The effects of nighttime napping on sleep, sleep inertia, and performance during simulated 16 h night work: a pilot study
Author(s) -
Oriyama Sanae,
Miyakoshi Yukiko
Publication year - 2018
Publication title -
journal of occupational health
Language(s) - English
Resource type - Journals
SCImago Journal Rank - 0.664
H-Index - 59
ISSN - 1348-9585
DOI - 10.1539/joh.17-0070-oa
Subject(s) - sleep (system call) , sleep inertia , work (physics) , inertia , shift work , medicine , psychology , physical medicine and rehabilitation , circadian rhythm , sleep deprivation , computer science , engineering , psychiatry , sleep debt , neuroscience , physics , mechanical engineering , classical mechanics , operating system
Objectives This study aimed to elucidate the effects of two naps taken at night on morning waking state and performance. Methods The participants were 12 women.

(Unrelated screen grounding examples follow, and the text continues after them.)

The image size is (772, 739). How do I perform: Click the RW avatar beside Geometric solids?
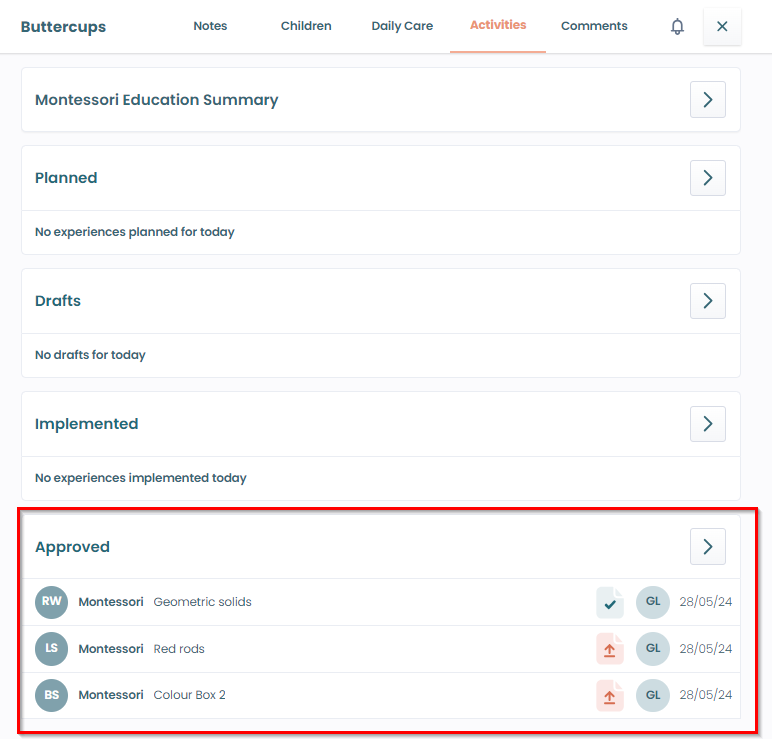(51, 602)
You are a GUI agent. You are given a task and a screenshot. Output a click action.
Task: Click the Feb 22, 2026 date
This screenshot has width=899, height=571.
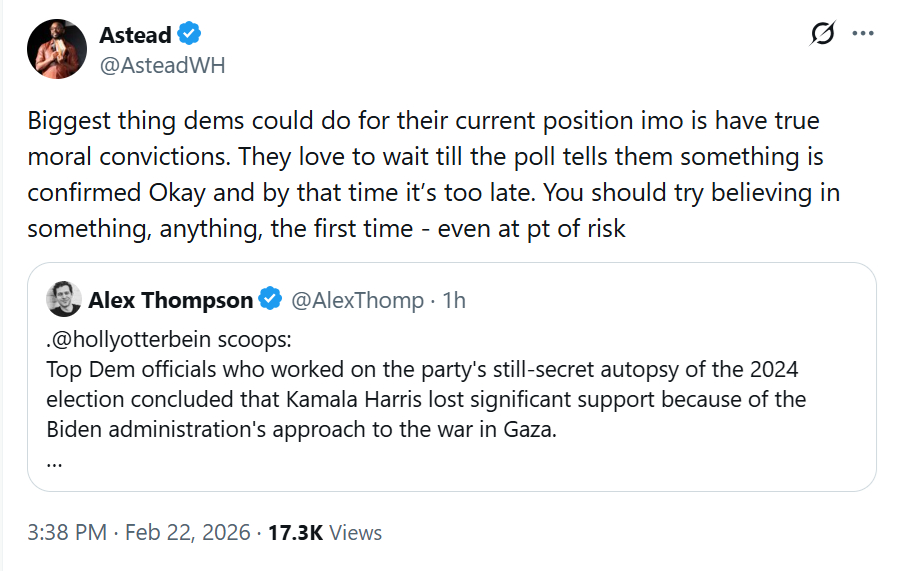pyautogui.click(x=187, y=533)
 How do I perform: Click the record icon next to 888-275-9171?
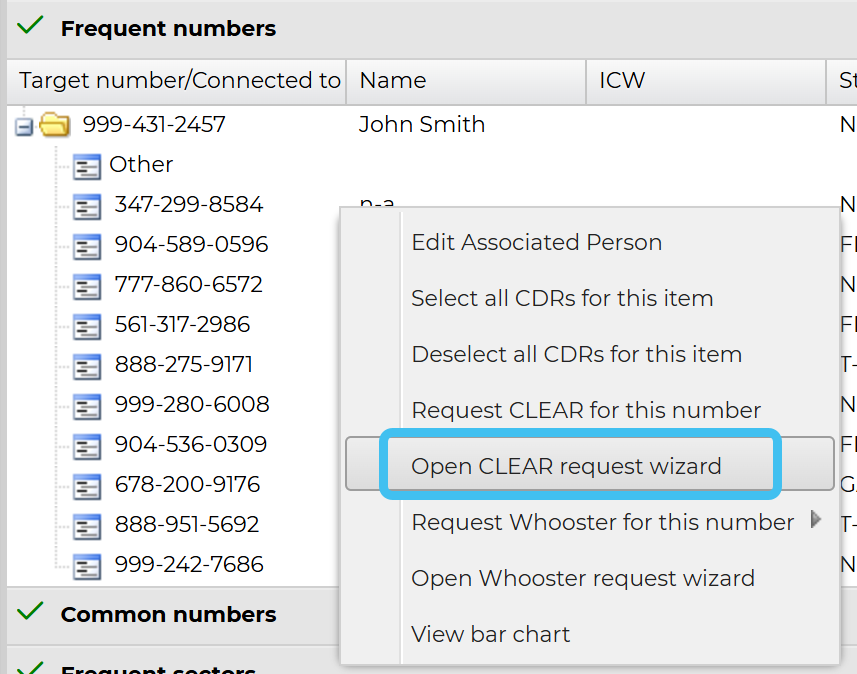[88, 366]
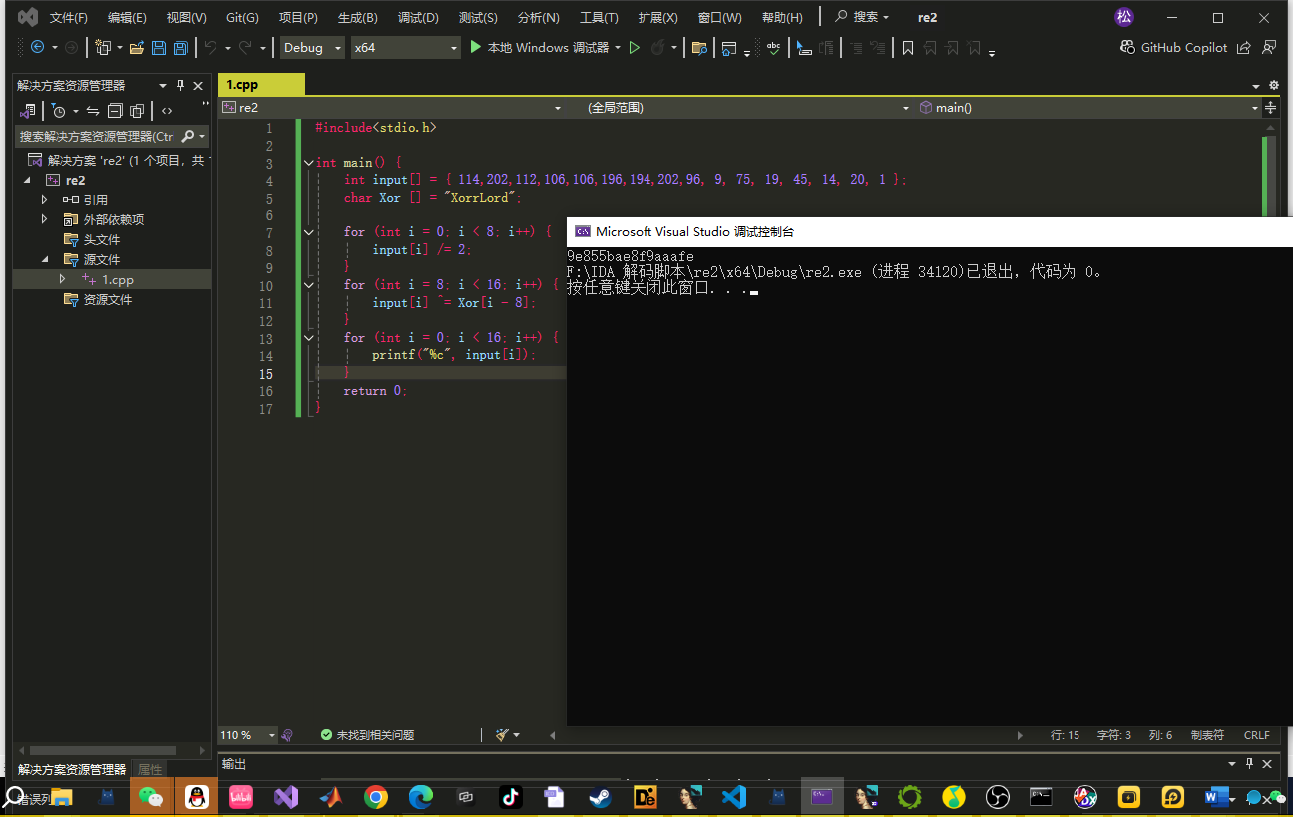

The experiment was performed in a laboratory over 2 days (16:00‐09:00). In this crossover comparative study, three experimental nap conditions were used (naps from 22:30 to 00:00 and from 02:30 to 03:00 (22:30‐NAP), 00:30 to 02:00 and 04:30 to 05:00 (00:30‐NAP), and no naps (NO‐NAP), respectively). Measurement items were a Visual Analog Scale for sleepiness and fatigue, the Psychomotor Vigilance Test (PVT), and single‐digit addition calculations (10 min) every hour for 18 h from 16:00 to 09:00, excluding nap times. Results Sleep inertia and sleepiness were noted directly after napping. Less sleepiness and fatigue were noted in the nap groups between 06:00 and 09:00 in the morning than in the NO‐NAP condition and PVT response times were faster. Since participants in the nap groups were able to conduct more single‐digit addition calculations, the performance of these groups appeared to be superior to that of the NO‐NAP condition. Furthermore, the performance of calculations was significantly better in the 00:30‐NAP than in the 22:30‐NAP. Conclusions Taking two naps during a simulated night shift helps improve sleepiness and fatigue and maintain performance. Taking a nap in the early morning appears to be promising for improving the waking state.